Path of the particle on inclined plane

[Vibhor]

I understand what you are saying but , direction of $\vec{f}$ has to be in opposite direction to that of the resultant vector of $\vec{T} + \vec{W}$ . I need to first make $\vec{W}$ and $\vec{T}$ and then draw $\vec{f}$ such that it acts opposite to the resultant of the other two vectors .

If f = W , then forces cannot add to zero in second quadrant .

 

[Nidum]

Interesting to note that since it is the resultant of the two driving forces that is trying to overcome friction enough to cause motion and that the resultant has different values according to where the particle is on the plane then the particle could depending on location be stopped , accelerating or moving at constant velocity .

To establish slow stable motion in all locations the source of the string tension would have to have intelligence and vary the tension value according to particle location .

 

[TSny]

If f = W , then forces cannot add to zero in second quadrant .

There is one situation where they can add to zero. What would T need to be?

 

[Vibhor]

There is one situation where they can add to zero. What would T need to be?

T needs to be zero .

 

[TSny]

Right. So, if the slightest tension is applied to the string, what will happen?

 

[Vibhor]

The particle will move radially inwards towards the hole .

 

[TSny]

The particle will move radially inwards towards the hole .

In the first second quadrant an infinitesimal amount of tension will set the particle in motion. If the tension is kept essentially at zero as the particle moves at a slow constant speed in the first second quadrant, what direction does the kinetic friction need to act so that the net force is zero? If you know the direction of the kinetic friction, what can you say about the direction of the motion?

 

[Vibhor]

In the first quadrant an infinitesimal amount of tension will set the particle in motion.

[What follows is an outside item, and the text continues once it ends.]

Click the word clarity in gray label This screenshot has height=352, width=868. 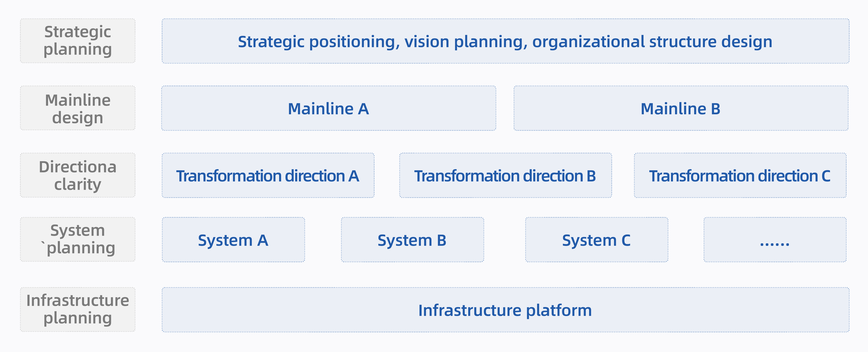tap(78, 185)
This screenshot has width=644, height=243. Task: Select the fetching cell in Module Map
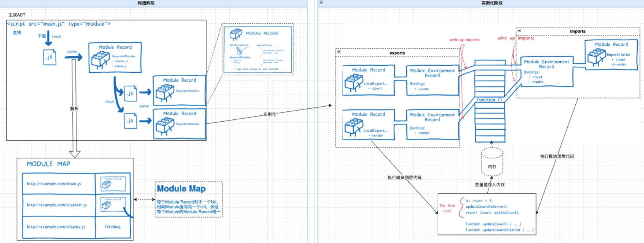[113, 227]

The particle starts its motion in first or second quadrant ??

 

[TSny]

Sorry again! We're talking second quadrant!

 

[Vibhor]

In the first second quadrant an infinitesimal amount of tension will set the particle in motion. If the tension is kept essentially at zero as the particle moves at a slow constant speed in the first second quadrant, what direction does the kinetic friction need to act so that the net force is zero?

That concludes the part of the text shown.